Music Mini Review : Sia, 1, 000 Forms Of Fear (RCA)

Music Mini Review : Sia, 1, 000 Forms Of Fear (RCA)

Note de l'auteur

sia-1000-coverSia Furler est une anomalie. En un peu plus de dix ans de carrière, elle est passée d’atmosphères électro travaillées sur ses deux premiers albums à une pop-rock beaucoup plus guillerette. Et dans l’intérim, son travail avec le gotha des quelques superstars que compte la pop internationale lui a fait engendrer d’hymnes comme le Diamonds de Rihanna ou le Pretty Hurts de Beyoncé. C’est donc une Sia totalement transformée que l’on retrouve avec ce nouvel album.

Même si son songwriting lui a fait prendre de l’assurance dans une power-pop sculpturale taillée pour les stades, comme en témoigne le titre d’ouverture « Chandelier » (probablement l’appât du grand public vers l’album, ndr), 1, 000 Forms Of Fear n’assume qu’à moitié ce souffle grandiloquent. Sia trouve un certain confort dans son association avec le producteur Greg Kurstin, déjà à l’oeuvre sur We Are Born et qui fournit l’essentiel des lignes rythmiques sous stéroïdes de « Burn The Pages », ou « Fire Meet Gasoline ». Une corde à son arc très vendeuse que Furler et Kurstin ne se privent pas d’exploiter jusqu’à la moelle. A ceci près que la performance vocale de Sia les sort du territoire racoleur de « démos pour d’autres artistes rejetées ».

Sia superstar donc…. mais superstar de studio. A l’image de sa voix, entre fulgurances diva-esques et susurrements maugrées sous sa tignasse blonde, 1, 000 Forms Of Fear est à son paroxysme lorsqu’elle s’autorise à prendre des risques. Ici, des incursions lounge sur fond de froissements de plastique (« Cellophane »), là, une ballade autodestructrice dépassionnée (« Straight For The Knife »)… C’est là où sa nature de caméléon fait surface. On a même droit à un titre proto-trap sous le patronage de Diplo, résolument un des pics de l’album. Mais elle fuit les clips, la surexposition, la scène, rendant l’album potentiellement en 2D.

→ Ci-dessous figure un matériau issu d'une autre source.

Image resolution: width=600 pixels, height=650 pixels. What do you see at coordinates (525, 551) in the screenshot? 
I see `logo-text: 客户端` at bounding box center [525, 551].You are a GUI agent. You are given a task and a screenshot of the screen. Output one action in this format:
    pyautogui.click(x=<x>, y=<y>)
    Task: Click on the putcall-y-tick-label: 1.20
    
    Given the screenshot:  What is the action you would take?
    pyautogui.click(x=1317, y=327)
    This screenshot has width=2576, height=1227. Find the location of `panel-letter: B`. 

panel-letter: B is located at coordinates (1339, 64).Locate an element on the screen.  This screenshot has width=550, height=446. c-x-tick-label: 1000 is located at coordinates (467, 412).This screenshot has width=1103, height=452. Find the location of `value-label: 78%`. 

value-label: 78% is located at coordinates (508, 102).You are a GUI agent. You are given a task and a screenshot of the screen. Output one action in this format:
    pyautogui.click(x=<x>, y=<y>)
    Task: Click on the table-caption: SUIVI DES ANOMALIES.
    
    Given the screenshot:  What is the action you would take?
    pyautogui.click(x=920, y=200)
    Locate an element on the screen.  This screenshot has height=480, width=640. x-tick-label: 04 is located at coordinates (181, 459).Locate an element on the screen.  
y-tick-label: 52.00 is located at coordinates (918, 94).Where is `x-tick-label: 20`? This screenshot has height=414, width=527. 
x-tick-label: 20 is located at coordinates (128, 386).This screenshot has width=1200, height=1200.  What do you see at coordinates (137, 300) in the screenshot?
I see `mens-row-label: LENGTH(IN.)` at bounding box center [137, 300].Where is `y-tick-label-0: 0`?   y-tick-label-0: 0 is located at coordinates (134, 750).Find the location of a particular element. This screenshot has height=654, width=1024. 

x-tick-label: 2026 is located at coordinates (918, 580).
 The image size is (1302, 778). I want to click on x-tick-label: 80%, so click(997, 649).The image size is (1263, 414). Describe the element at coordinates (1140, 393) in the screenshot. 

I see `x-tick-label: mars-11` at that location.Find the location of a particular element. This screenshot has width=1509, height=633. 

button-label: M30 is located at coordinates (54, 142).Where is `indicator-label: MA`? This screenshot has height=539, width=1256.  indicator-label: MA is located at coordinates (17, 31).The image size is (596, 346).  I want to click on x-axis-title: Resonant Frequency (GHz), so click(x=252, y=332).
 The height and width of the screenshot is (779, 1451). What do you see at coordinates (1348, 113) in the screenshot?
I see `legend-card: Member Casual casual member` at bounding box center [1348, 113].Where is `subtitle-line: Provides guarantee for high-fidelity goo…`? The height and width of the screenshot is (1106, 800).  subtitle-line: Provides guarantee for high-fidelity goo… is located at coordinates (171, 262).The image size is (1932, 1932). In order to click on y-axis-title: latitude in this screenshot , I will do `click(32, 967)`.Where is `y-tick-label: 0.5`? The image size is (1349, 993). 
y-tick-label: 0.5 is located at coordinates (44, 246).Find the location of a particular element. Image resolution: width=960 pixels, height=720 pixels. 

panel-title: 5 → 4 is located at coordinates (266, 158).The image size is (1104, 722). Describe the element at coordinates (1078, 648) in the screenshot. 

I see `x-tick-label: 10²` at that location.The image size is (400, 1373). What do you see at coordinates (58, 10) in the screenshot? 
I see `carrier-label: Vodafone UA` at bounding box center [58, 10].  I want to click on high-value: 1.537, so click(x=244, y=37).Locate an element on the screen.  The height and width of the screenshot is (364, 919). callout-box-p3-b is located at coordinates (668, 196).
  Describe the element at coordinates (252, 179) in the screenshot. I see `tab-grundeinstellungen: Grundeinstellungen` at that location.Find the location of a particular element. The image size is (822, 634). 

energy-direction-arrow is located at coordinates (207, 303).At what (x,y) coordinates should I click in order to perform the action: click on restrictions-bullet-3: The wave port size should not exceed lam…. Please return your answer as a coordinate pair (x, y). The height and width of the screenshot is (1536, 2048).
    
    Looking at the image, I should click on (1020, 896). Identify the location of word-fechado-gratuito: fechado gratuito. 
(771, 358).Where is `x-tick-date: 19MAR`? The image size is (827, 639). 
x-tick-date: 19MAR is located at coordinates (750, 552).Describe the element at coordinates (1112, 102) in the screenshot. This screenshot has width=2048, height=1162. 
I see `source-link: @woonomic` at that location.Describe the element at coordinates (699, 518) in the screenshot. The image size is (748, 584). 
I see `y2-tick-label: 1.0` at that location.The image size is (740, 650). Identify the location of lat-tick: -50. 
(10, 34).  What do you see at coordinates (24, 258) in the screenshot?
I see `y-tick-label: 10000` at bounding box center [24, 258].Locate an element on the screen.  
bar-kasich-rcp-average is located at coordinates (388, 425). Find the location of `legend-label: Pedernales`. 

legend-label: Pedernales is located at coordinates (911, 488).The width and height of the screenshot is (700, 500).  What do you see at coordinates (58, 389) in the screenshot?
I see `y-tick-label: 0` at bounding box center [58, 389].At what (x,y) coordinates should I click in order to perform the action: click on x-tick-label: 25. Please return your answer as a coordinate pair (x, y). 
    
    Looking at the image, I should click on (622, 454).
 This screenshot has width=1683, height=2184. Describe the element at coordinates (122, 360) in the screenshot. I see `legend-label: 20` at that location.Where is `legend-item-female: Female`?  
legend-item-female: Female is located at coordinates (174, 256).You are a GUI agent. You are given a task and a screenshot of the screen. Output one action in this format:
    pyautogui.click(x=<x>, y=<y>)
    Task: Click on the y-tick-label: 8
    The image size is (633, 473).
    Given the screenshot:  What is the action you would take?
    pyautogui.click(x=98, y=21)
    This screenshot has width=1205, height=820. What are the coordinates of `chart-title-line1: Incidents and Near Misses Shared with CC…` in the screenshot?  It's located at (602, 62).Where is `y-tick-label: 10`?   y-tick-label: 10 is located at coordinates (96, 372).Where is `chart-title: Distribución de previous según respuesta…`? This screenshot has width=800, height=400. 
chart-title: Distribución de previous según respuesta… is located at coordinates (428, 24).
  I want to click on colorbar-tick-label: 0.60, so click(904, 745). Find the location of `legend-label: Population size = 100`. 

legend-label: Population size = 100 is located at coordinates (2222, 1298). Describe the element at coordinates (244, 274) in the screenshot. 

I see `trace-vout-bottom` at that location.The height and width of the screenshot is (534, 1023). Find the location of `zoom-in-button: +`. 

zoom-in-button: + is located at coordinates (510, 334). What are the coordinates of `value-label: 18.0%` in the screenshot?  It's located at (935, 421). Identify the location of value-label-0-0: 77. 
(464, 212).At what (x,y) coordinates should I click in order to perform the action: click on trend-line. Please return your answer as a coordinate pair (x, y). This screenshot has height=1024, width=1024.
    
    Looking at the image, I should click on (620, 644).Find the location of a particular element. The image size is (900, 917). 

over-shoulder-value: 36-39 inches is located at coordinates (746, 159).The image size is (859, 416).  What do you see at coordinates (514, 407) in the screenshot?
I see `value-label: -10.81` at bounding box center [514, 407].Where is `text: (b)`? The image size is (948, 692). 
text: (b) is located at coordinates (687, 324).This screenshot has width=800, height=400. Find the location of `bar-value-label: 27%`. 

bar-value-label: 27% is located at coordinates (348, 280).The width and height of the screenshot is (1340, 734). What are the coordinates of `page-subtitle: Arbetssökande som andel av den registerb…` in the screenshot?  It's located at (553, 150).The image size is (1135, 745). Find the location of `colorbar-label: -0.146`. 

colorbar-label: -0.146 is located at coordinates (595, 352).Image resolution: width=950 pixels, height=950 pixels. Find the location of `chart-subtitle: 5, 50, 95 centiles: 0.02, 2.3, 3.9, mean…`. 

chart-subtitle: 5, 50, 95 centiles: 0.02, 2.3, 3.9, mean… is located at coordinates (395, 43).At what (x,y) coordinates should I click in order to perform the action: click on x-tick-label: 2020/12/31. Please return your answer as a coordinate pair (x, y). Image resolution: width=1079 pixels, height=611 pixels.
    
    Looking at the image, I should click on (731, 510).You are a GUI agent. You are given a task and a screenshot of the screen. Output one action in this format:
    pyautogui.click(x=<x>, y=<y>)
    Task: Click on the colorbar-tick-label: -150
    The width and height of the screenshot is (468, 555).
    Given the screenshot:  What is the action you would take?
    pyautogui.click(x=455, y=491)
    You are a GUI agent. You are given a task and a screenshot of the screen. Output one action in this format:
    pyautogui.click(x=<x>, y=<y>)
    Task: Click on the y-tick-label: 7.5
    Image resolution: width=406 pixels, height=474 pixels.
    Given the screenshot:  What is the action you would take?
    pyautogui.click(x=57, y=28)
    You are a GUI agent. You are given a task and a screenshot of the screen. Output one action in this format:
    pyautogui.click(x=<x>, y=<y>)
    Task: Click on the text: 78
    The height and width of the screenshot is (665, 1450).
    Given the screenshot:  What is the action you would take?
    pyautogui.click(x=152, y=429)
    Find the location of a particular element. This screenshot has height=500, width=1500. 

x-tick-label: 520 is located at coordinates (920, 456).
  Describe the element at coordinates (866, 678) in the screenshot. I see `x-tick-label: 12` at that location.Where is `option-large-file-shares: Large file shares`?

Alors, à l’image de la jaquette, y a-t-il une Furler derrière tous ces arrangements rutilants et hollywoodiens (l’album a été entièrement réalisé à Los Angeles)? Un peu que oui. Sia semble même s’amuser et se repaître de cette triche : « I never played a fair game/I always had the upper hand ». Si cette conquête des charts se fait masquée, elle n’est certainement pas dans une main de velours. Il en reste un des albums pop les plus agréables et équilibrés de 2014. Finalement la crainte de la déception était mal fondée.